LOS ANGELES/NEW YORK: A year of pandemic-driven shortages of vital safety goods and medicines - not to mention consumer items like bikes and electronics - has not made Americans more willing to pay extra for US-made goods.
Yet a large majority think the government should do so.
A new Reuters-Ipsos poll found 63% of Americans want US agencies to buy American-made products in general, even if they cost significantly more, and 62% think the government should strictly buy US-made vaccines. That enthusiasm dims a bit when it comes to other types of safety equipment, such as face masks: a majority, 53%, agree it is fine to buy personal protective equipment - or PPE - from foreign sources, while 41% disagreed.
The poll shows a longstanding contradiction: Americans like the idea of buying American goods - but not if it means paying more personally for it.
It also underscores a challenge facing the Biden administration, which has vowed to bolster manufacturers of crucial safety goods and pharmaceuticals as part of its larger push to revive the US factory sector.
One of President Joe Biden’s first acts was an executive order aimed at closing loopholes in existing “Buy American” rules, which cover about a third of the $600 billion in goods and services the federal government buys each year. The US government is the world’s biggest single buyer of goods and services. Past administrations have also sought to shift more government spending toward domestic goods, with mixed results.

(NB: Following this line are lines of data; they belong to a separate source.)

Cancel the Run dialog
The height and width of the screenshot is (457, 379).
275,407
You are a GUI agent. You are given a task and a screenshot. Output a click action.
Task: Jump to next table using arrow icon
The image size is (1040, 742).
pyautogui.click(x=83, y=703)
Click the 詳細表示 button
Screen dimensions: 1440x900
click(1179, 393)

Biden, when signing the order, told reporters that he did not “buy for one second that the vitality of American manufacturing is a thing of the past.”
The pandemic has highlighted the risks of long supply chains, including many that rely on dominant Chinese producers. Early in the crisis, hospitals struggled to find enough gowns, gloves, shields and masks to protect medical workers.
But efforts to build domestic factories run up against a daunting price issue. US-made goods often cost more than their foreign counterparts, so many producers are looking to the government for policies that will somehow offset that price gap. Some advocate providing subsidies to domestic producers or placing limitations on cheaper imports.
Earlier this month, for instance, a group of 50 US-based manufacturers of face coverings - many of them started in the wake of the pandemic - sent an open letter to the Biden administration asking, among other things, for the Defense Department or the Department of Health and Human Services to provide “funding to support small-business manufacturers to increase production” and “explore formal partnerships with American domestic manufacturers as part of continuing efforts to respond to COVID-19 and future pandemic preparedness planning.”
Teddy Haggerty decided the risk of relying on government support that may not come was too high. Haggerty founded his company, Defender Safety Inc, in 2018 to distribute safety equipment for industrial users but shifted his focus to medical goods during last year’s crisis. He was about to build his own production lines for face masks at a warehouse he owns in Plainview, New York, when he pulled the plug.
“I just realized the hospitals will go back to buying at the lowest price” after the crisis fades, said Haggerty. He estimates his masks would have cost as much as 40% percent more than Chinese imports after the crisis passes and prices normalize. Instead, he partnered with a manufacturer in Mississippi to supply customers who insist on US-made masks and focused on developing his source for masks in China.
“Most of the materials being used for things like masks and gowns are imported anyway, a lot from China,” said Haggerty, “even the machines being used (to manufacture masks) in the US are from China. So at the end of the day, you’re just adding another step” to the production process, which adds to costs.
While most Americans favor government support for domestic manufacturers, they take a different view in their own shopping.
The poll found that while 69% believe an item being US-made is at least somewhat important, 37% said they would not pay a penny extra for it. Twenty-six percent would only pay 5% more, while 21% capped it at a 10% premium. These shares have barely budged since the poll asked the same questions about attitudes toward US-made goods four years ago, in the early days of the previous administration.
Scott Brewster is an exception. The 50-year-old restaurateur from Dothan, Alabama, said he is willing to pay 50% more for domestic products and points to the current shortage of computer chips as evidence that the United States should produce far more of what it consumes.
“If war broke out, we would have to scramble to make things - and with higher-end things like microchips, we’d be out of luck,” he said.
Brewster points to his decades-old Crosley brand television he has in his den - complete with a wood cabinet - as evidence of his commitment to domestic goods. He says it works fine despite its age. Crosley was once a leading television maker in the United States, pioneering among other things portable TVs, but the sets are now made in Asia.